La morise est la pièce métallique encastrée dans le dormant d’une porte qui reçoit le pêne ou le lardet d’une serrure. Sans elle, impossible d’avoir une fermeture fiable, silencieuse et durable. Que vous rénoviez une porte intérieure ou que vous installiez une nouvelle serrure, bien choisir sa morise change tout au résultat final.

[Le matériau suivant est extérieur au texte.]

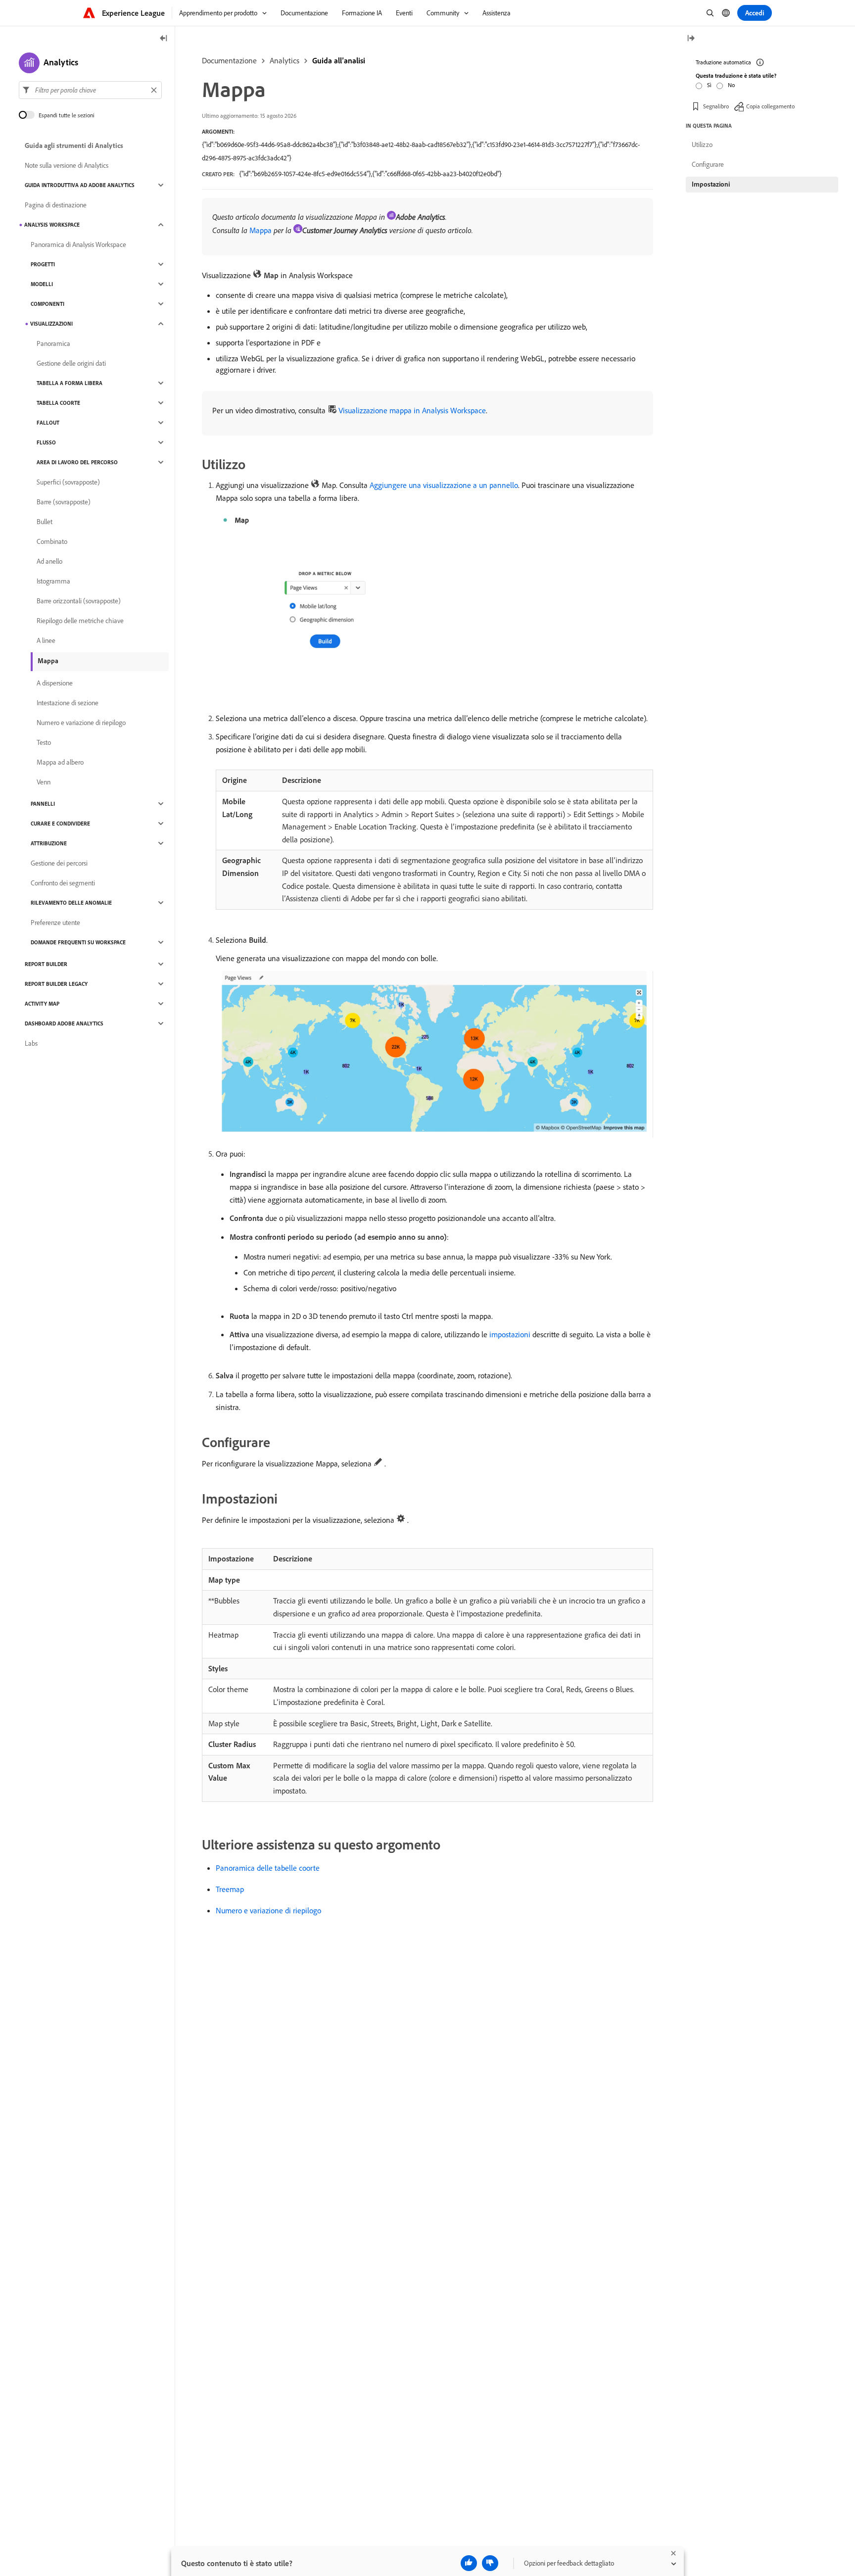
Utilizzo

Voici ce que nous allons explorer ensemble :
- ce qu’est exactement une morise et à quoi elle sert
- les différents types existants selon les usages
- comment la distinguer d’une mortaise
- les matériaux compatibles et les critères de choix
- les étapes de pose, l’entretien et les prix
Que vous soyez bricoleur du dimanche ou que vous ayez déjà quelques chantiers derrière vous, ce guide vous donne toutes les clés pour faire le bon choix.
Définition des morises
La morise — parfois écrite "moroise" par erreur — est une boîte métallique creuse, généralement en acier ou en zamak, qui s’encastre dans le dormant ou le bâti d’une porte. Elle forme le logement dans lequel vient s’engager le pêne demi-tour ou le pêne dormant de la serrure lorsque la porte se ferme.
On la reconnaît à sa forme rectangulaire allongée, avec une ou plusieurs ouvertures (appelées trous de réception) correspondant aux éléments mobiles de la serrure. Elle est fixée à l’aide de vis et protégée par une façade visible appelée gâche.
Attention à ne pas confondre la morise avec la gâche : la gâche est la plaque visible en surface, tandis que la morise est le boîtier encastré derrière. Les deux travaillent ensemble, mais leur rôle est distinct.
À quoi servent les morises
La morise remplit plusieurs fonctions essentielles dans le système de fermeture d’une porte :
- Réception du pêne : elle accueille le pêne demi-tour (le petit triangle qui claque) et le pêne dormant (le carré que l’on déplace à la clé).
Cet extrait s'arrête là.